Heme-induced ITAM signaling exacerbates malaria-associated neuropathogenesis through activation of platelet mTOR.

Malaria, caused by Plasmodium parasites, has a worldwide disease burden of over 250 million cases and ∼600 000 deaths annually. A leading cause of malaria-associated mortality and morbidity is cerebral malaria (CM). Platelets mediate CM pathogenesis, although the exact mechanisms remain largely unknown. We examined whether the mechanistic target of rapamycin (mTOR) pathway in platelets contributes to malaria pathogenesis. Our results demonstrate activation of the mTOR pathway in platelets ex vivo after coincubation with Plasmodium falciparum-infected red blood cells and in vivo in Plasmodium berghei ANKA (PbA)-infected mice.

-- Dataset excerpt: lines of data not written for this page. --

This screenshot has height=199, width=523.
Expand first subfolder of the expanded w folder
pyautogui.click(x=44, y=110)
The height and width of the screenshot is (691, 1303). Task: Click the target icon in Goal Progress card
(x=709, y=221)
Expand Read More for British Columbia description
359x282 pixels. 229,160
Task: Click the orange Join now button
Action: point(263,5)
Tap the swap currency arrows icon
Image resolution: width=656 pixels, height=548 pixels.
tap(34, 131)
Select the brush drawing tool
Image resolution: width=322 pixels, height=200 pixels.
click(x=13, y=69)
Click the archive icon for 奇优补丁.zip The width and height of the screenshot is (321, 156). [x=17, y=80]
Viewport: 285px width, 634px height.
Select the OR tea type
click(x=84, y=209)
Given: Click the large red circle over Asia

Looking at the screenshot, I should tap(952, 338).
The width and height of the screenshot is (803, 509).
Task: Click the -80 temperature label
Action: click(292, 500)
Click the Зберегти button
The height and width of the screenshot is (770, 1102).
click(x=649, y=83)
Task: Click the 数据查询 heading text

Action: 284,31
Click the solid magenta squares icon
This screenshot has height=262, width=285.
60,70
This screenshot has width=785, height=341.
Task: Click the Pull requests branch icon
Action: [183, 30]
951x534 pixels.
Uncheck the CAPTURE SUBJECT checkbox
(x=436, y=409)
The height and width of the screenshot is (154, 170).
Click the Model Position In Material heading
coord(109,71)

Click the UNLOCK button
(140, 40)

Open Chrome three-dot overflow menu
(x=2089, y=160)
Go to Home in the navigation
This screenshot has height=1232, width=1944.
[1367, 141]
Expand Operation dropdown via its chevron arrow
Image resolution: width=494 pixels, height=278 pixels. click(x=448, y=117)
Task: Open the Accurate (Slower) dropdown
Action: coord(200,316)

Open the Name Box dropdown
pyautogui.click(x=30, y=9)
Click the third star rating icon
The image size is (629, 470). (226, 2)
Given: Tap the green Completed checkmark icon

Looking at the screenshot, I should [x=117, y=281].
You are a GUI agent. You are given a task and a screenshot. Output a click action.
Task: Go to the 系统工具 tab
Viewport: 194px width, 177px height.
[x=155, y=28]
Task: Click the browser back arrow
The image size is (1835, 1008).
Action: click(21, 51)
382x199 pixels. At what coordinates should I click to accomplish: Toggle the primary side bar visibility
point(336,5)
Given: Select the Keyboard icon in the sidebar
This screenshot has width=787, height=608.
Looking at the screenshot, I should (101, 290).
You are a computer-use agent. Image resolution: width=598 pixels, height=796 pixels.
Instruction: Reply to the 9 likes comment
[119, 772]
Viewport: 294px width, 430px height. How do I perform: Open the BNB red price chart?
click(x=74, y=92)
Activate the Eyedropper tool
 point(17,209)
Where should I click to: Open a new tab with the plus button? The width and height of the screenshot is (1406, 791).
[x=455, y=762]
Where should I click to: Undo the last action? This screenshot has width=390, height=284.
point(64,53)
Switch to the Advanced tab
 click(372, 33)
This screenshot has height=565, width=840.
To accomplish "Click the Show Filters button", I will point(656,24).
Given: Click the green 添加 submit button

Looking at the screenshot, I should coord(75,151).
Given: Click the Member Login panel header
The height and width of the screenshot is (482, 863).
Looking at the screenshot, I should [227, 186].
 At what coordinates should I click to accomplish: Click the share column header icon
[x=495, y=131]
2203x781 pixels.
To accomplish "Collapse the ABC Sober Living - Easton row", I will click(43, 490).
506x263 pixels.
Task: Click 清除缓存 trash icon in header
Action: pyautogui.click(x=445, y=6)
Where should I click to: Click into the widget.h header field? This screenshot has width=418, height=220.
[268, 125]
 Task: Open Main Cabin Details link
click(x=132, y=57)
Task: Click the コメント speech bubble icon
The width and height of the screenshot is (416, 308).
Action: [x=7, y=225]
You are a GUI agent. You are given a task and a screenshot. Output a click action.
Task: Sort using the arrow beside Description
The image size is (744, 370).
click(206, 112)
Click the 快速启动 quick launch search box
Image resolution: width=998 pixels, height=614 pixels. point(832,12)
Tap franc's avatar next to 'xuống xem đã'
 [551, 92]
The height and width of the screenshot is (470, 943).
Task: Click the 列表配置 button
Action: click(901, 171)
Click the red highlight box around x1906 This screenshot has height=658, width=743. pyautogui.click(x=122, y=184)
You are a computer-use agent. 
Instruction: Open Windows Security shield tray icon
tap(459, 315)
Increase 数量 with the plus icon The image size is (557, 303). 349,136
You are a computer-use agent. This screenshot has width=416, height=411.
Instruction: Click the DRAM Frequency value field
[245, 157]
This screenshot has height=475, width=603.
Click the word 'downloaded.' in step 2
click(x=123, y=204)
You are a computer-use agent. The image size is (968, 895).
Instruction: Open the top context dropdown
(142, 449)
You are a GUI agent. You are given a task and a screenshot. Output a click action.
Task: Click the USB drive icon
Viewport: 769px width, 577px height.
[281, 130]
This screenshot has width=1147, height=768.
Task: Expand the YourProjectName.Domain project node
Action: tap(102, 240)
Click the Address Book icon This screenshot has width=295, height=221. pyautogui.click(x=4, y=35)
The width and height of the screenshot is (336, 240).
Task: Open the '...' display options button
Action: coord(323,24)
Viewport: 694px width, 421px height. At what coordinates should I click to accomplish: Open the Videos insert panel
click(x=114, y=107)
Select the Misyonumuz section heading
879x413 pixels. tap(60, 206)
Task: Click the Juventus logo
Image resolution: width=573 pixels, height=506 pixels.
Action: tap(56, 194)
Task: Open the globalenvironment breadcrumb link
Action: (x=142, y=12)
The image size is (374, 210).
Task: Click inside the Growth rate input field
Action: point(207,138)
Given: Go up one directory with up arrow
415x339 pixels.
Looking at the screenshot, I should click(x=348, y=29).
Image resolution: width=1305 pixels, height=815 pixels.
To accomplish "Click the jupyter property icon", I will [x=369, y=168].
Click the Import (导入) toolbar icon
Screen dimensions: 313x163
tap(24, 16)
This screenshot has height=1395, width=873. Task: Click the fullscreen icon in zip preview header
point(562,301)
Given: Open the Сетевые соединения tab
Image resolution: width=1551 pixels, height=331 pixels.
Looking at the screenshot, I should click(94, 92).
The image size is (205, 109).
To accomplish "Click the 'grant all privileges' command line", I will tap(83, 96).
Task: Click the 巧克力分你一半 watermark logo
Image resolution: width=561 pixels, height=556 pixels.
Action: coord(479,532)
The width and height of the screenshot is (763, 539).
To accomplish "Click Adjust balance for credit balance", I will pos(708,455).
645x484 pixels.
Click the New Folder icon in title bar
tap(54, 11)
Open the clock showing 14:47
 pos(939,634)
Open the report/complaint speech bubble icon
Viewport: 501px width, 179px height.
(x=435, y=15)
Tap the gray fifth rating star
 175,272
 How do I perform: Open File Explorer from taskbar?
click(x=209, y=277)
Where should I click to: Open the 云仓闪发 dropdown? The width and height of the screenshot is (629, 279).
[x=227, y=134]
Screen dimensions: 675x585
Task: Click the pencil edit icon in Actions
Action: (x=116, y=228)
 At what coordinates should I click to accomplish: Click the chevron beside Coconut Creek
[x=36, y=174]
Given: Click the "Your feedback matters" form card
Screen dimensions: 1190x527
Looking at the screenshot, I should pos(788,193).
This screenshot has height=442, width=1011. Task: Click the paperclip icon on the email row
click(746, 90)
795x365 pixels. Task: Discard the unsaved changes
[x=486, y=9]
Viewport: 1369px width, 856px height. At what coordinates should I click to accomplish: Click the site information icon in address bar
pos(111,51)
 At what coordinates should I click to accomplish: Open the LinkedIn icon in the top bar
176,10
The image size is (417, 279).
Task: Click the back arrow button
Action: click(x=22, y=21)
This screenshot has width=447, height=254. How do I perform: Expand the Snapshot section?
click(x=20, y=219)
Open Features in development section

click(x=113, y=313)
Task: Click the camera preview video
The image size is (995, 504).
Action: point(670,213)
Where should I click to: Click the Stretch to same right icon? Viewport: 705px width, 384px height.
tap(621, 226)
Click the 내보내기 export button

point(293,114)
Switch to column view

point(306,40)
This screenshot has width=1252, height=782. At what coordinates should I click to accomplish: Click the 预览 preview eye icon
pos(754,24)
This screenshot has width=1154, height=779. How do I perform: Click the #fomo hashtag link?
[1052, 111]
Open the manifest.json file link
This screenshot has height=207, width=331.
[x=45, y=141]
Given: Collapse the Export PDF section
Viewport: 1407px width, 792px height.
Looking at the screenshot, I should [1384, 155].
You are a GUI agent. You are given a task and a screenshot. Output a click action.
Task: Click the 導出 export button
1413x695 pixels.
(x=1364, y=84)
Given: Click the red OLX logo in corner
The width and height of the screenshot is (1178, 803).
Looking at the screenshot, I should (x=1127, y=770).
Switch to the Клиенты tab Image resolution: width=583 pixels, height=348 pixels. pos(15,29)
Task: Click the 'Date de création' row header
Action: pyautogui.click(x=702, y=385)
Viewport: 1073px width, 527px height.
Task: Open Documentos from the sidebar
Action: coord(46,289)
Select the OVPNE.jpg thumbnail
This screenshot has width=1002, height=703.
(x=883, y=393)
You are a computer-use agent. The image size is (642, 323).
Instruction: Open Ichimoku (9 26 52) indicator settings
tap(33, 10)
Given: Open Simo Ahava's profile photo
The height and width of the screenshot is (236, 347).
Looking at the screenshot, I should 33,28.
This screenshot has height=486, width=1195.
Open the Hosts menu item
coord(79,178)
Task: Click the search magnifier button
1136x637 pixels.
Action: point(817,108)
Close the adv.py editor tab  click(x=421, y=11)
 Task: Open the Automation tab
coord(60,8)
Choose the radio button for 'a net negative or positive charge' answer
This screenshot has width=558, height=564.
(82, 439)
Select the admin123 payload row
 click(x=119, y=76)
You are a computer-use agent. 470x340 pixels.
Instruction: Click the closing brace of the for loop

When mTOR was specifically deleted in platelets (mTORplt-/-), mice with experimental CM (ECM) had significantly increased survival. Survival differences were independent of parasitemia and thrombocytopenia. PbA-infected mTORplt-/- mice exhibited significantly reduced platelet deposition in the brain, resulting in improved cerebral blood flow and reduced brain vascular permeability. Plasma heme levels, generated during malaria, correlated significantly with intracerebral platelet accumulation in the PbA-infected mTORplt+/+ mice but not in PbA-infected mTORplt-/- mice. In vitro experiments demonstrated that heme activates platelet mTOR downstream of immunoreceptor tyrosine-based activation motif (ITAM) signaling, predominantly through CLEC-2 (C-type lectin-like receptor 2). Blockage of heme-induced platelet activation with cobalt protoporphyrin significantly reduced platelet mTOR activation and decreased ECM-associated mortality. In conclusion, our findings demonstrate that platelet mTOR amplifies platelet activation responses induced by heme and deletion of platelet mTOR reduces platelet deposition in the brain, which we propose impedes symptomatic disease progression and malaria-associated mortality.